Non-Asymptotic Convergence of Discrete Diffusion Models: Masked and Random Walk dynamics

arXiv stat.ML / 4/2/2026

💬 OpinionIdeas & Deep AnalysisModels & Research

Key Points

  • The paper addresses a gap in theory for diffusion models on discrete state spaces, which are less understood than their continuous (Gaussian noising) counterparts due to combinatorial and discrete-specific challenges.
  • It derives sharp non-asymptotic convergence guarantees for three discrete diffusion models, including finite-state random-walk and masking dynamics and a countably infinite drifted random-walk process on \(\mathbb{N}^d\).
  • Even assuming access to the ideal discrete score function, the authors show exact backward simulation is infeasible and instead analyze time-discretized Euler-type approximations.
  • The convergence is bounded in both Kullback-Leibler divergence and total variation distance under minimal assumptions on the data distribution, avoiding boundedness requirements on the estimated score.
  • The authors claim computational complexity that scales linearly with dimension (up to logarithmic factors), making the theoretical results practically relevant for high-dimensional discrete settings.

Abstract

Diffusion models for continuous state spaces based on Gaussian noising processes are now relatively well understood from both practical and theoretical perspectives. In contrast, results for diffusion models on discrete state spaces remain far less explored and pose significant challenges, particularly due to their combinatorial structure and their more recent introduction in generative modelling.
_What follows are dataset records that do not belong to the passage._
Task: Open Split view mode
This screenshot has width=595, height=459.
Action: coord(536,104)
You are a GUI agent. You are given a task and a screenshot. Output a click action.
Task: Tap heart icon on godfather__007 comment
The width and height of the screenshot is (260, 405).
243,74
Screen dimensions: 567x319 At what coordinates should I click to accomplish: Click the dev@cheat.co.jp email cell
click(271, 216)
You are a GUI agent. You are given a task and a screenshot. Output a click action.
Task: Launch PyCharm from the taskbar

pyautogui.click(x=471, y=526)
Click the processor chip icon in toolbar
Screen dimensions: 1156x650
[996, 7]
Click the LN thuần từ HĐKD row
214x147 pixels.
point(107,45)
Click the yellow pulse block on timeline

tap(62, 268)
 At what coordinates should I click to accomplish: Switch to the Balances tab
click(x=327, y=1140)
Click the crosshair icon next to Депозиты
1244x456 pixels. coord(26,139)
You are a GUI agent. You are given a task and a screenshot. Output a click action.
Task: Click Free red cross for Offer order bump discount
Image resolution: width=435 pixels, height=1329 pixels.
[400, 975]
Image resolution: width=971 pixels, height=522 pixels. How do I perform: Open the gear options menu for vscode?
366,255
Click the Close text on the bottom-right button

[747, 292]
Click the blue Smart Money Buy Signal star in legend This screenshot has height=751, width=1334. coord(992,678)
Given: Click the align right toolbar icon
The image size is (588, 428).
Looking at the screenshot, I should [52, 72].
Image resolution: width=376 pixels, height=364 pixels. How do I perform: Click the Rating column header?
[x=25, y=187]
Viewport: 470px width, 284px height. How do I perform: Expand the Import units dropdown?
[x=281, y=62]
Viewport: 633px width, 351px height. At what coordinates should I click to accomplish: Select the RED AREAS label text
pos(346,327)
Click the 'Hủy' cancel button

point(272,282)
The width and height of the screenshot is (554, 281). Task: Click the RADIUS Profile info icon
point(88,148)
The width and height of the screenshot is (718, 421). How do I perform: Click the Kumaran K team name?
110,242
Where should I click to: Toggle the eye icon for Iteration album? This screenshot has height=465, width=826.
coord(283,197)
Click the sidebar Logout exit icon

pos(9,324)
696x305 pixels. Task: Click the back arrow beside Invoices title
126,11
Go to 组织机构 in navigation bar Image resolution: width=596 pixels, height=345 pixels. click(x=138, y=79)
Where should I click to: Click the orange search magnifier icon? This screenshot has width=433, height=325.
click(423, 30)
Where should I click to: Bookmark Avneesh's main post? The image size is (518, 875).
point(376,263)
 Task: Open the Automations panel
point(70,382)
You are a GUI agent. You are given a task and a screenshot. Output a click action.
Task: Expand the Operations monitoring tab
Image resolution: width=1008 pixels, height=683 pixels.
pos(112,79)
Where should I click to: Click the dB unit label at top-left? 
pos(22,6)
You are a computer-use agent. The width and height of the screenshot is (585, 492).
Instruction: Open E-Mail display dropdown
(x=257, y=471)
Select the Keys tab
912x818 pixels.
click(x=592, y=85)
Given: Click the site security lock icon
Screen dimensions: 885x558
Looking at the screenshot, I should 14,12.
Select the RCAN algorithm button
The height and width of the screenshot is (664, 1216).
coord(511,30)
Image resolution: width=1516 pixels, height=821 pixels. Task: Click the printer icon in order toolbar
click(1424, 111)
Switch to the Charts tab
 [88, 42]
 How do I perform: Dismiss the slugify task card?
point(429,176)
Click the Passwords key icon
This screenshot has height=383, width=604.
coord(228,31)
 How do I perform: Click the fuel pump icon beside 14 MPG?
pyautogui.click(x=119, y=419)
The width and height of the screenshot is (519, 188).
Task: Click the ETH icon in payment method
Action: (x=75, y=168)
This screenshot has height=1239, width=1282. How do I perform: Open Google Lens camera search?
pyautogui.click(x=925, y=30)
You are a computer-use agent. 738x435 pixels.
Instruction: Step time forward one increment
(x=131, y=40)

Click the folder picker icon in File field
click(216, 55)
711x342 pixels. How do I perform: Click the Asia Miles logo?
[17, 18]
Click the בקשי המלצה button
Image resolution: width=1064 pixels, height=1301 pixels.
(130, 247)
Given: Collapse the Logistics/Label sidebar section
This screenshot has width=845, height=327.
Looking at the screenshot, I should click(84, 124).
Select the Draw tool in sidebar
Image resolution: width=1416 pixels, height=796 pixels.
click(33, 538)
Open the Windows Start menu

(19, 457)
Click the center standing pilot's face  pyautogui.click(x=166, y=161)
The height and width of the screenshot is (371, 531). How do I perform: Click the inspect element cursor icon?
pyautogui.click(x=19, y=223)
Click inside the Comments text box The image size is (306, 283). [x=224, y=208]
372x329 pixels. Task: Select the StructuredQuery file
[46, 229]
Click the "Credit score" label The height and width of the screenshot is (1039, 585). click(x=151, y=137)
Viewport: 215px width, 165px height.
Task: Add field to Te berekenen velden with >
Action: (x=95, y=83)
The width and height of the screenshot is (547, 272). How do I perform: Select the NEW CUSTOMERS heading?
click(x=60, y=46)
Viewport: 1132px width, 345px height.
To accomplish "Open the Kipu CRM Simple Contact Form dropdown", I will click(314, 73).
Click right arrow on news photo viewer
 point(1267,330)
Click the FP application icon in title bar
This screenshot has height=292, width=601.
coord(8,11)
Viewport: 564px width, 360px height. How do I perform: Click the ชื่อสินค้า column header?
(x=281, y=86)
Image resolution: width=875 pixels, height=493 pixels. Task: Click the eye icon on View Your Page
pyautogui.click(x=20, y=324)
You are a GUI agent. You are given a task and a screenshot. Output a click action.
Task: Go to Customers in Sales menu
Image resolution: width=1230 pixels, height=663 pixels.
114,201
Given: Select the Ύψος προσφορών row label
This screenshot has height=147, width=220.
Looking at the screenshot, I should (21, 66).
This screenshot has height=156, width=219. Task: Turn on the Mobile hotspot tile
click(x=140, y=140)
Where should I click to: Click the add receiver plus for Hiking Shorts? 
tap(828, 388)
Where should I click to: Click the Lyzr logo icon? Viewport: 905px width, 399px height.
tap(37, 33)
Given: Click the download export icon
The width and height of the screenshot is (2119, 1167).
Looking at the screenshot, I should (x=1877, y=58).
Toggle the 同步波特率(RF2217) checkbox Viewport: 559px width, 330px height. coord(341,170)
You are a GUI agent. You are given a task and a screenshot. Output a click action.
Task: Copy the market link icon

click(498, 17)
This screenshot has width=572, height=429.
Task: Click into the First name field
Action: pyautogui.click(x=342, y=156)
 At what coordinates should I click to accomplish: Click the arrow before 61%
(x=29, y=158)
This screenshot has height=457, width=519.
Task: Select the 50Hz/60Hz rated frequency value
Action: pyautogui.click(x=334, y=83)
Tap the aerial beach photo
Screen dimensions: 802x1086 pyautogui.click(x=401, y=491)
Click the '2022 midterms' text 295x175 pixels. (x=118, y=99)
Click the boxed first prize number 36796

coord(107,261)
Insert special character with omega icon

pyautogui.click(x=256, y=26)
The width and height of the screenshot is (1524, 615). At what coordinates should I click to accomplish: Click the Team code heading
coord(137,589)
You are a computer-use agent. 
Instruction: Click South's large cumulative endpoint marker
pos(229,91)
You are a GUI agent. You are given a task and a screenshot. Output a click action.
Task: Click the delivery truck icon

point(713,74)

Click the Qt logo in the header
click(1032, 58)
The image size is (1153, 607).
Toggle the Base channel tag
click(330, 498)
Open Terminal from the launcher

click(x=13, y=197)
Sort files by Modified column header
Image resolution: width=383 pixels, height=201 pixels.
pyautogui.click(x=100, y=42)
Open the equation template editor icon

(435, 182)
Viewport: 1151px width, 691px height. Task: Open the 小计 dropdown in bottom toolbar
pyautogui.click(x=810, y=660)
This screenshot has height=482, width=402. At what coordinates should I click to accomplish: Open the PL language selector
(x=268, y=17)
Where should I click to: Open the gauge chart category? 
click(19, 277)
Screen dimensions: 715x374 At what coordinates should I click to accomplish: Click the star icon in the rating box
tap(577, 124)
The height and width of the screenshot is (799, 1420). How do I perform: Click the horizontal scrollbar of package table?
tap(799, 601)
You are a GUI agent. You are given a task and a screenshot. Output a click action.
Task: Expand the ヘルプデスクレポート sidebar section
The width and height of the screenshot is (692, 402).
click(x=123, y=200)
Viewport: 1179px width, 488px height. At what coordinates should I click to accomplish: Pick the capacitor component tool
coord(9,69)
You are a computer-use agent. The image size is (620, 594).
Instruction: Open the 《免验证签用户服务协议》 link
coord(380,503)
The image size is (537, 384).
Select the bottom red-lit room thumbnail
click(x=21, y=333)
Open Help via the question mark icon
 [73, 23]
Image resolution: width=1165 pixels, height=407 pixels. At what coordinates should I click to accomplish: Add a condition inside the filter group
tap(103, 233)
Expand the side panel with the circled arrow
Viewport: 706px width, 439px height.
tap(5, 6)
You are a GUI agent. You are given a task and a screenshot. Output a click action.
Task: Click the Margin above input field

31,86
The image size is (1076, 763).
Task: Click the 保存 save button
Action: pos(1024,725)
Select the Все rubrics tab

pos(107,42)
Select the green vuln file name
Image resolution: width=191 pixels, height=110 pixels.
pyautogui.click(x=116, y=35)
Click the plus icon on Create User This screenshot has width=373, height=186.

In this work, we establish new and sharp convergence guarantees for three popular discrete diffusion models (DDMs). Two of these models are designed for finite state spaces and are based respectively on the random walk and the masking process. The third DDM we consider is defined on the countably infinite space \mathbb{N}^d and uses a drifted random walk as its forward process. For each of these models, the backward process can be characterized by a discrete score function that can, in principle, be estimated. However, even with perfect access to these scores, simulating the exact backward process is infeasible, and one must rely on time discretization. In this work, we study Euler-type approximations and establish convergence bounds in both Kullback-Leibler divergence and total variation distance for the resulting models, under minimal assumptions on the data distribution. To the best of our knowledge, this study provides the optimal non-asymptotic convergence guarantees for these noising processes that do not rely on boundedness assumptions on the estimated score. In particular, the computational complexity of each method scales only linearly in the dimension, up to logarithmic factors.